In my opinion, the output quality feels very close to Qwen/Qwen3.5-122B-A10B.
While it’s slower than Qwen3.5-122B-A10B-int4-AutoRound in terms of speed, the output quality is comparable to the FP16 version. Because of that, I’ll likely be using this going forward.
I’d like to know this too - other NVFP4 quants I have tried so far have produced lower quality than tuned INT4 + Autoround quants, but that could be down to lack of proper calibration.
I think, as you mentioned, it may come down to differences in post-quantization calibration.
In particular, RedHatAI seems to apply this kind of calibration quite carefully.
If you look through the repository, you can see that it still maintains a fairly high level of reconstruction quality even after quantization.
Compared with Qwen3.5-122B-A10B-int4-AutoRound, one difference I noticed in actual use is that my setup is designed to call a wide variety of functions through multiple MCPs. With Qwen3.5-122B-A10B-int4-AutoRound, I experienced function-calling failures fairly often.

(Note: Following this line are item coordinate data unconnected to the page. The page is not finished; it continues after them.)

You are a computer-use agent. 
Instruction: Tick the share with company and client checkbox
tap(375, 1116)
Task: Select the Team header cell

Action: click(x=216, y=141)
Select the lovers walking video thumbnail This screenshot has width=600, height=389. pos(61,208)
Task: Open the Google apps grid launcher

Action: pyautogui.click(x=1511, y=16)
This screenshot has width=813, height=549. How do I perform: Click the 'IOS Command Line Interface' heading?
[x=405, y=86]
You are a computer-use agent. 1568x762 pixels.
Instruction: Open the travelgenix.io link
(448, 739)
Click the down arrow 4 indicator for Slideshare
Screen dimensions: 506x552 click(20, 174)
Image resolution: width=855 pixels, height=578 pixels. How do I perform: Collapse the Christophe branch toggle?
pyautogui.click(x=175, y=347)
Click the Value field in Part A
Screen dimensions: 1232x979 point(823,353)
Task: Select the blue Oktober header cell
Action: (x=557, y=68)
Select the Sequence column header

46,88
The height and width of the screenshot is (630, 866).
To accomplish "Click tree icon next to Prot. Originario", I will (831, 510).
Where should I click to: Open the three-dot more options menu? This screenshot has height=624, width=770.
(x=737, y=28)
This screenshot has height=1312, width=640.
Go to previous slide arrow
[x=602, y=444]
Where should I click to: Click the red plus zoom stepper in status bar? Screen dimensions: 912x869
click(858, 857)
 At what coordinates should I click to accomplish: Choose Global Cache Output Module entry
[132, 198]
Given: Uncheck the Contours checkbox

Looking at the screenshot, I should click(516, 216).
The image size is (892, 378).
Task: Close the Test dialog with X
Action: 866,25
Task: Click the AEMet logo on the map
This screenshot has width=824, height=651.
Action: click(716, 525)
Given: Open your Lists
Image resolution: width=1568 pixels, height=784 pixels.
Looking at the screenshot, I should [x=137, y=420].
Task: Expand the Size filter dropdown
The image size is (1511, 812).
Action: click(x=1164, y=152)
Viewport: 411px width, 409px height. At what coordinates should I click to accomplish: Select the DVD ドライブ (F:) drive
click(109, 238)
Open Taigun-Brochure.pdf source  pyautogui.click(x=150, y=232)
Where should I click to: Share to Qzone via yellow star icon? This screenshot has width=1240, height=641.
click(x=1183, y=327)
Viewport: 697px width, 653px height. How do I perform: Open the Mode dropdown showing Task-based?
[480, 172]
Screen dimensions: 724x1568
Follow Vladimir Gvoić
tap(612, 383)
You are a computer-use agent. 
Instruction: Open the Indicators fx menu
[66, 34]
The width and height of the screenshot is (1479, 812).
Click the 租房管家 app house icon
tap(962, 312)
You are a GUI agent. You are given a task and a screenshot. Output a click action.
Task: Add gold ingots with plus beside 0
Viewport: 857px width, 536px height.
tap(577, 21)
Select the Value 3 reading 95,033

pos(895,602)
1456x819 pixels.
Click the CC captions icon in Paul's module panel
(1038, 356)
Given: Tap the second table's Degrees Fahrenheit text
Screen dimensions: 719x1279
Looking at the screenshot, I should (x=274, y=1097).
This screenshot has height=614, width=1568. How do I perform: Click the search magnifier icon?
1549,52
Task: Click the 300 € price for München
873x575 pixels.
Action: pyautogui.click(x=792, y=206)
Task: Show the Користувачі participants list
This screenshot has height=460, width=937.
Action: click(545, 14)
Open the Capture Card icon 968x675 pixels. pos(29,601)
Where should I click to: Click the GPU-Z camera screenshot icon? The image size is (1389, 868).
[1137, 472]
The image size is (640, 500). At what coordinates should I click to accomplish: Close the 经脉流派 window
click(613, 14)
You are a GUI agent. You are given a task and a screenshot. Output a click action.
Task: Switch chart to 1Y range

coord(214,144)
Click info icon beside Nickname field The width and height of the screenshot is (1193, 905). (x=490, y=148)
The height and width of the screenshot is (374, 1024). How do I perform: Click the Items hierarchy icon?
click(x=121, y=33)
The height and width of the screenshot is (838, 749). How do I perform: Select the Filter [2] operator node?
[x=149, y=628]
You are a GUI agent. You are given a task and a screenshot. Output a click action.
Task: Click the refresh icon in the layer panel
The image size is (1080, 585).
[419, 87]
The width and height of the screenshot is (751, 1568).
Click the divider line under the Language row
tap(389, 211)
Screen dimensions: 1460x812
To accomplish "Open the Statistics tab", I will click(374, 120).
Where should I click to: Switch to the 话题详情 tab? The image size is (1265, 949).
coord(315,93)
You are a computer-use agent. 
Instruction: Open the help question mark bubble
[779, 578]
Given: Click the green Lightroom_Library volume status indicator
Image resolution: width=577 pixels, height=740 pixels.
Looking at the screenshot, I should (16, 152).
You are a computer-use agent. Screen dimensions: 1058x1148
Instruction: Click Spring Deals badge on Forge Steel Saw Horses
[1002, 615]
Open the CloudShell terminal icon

However, with RedHatAI/Qwen3.5-122B-A10B-NVFP4, those issues were noticeably less frequent, and in particular, it felt much better at following prompt instructions clearly and consistently.
However, this is not an objective measurement but rather a highly subjective evaluation based on my personal usage, making it difficult to accept as conclusive.
More importantly, it is a subjective assessment that completely excludes any errors on my part or code-related issues in the agent configuration.
This is really interesting and I think we need better mechanisms to rapidly benchmark the real world quality of quants - outside the llama.cpp GGUF perplexity and similar infrastructure.
Edit: it’s also worth noting that Intel Autoround can perform NVFP4 quants, and use configurable calibration data, so this is not as simple as just saying the datatype. The compression engine, settings, and calibration data are all important.
Related: I’ve been experimenting with AutoRound quants. and one thing that surprised me was that when I went to great lengths to create and curate a coding calibration dataset for Qwen3.5-27b to optimize an int4 quant for coding, it did worse in every way. It was worse at coding than the default calibration, worse at general tasks too.
I was baffled about this for a while. Tried the same with Omnicoder-9B and it was also quite a lot worse. Then I looked back at Intel’s own page for the int4 quant of Qwen3-Coder-Next, the coding specific model which everyone seems to like, and they claim to have used the default calibration set - not even their registered coding sets (which are both not very good and mostly Python).
So, it’s definitely possible to get a suboptimal quant from Autoround. And some of their guidance regarding using domain specific calibrations seems wrong or not the whole story.
Maybe coding models actually need general text to keep logical structure and understanding of prompts? Maybe we should mix general and domain samples? What’s the right mix - 1:1?
My repository already builds vLLM from main, so we get all the new features before they get released officially (as long as it passes the test pipeline).
I actually tried to switch to 26.02 pytorch base image a few weeks ago, and had a lot of problems with compatibility between vLLM and pytorch in that repo, so I had to roll back. I’ll give 26.02 a try again to see if it works now, but I’m actually considering switching back to more barebones base image now, because new vLLM builds fail on 26.01 as well. As an added benefit, it will shave ~9GB of stuff that we don’t need.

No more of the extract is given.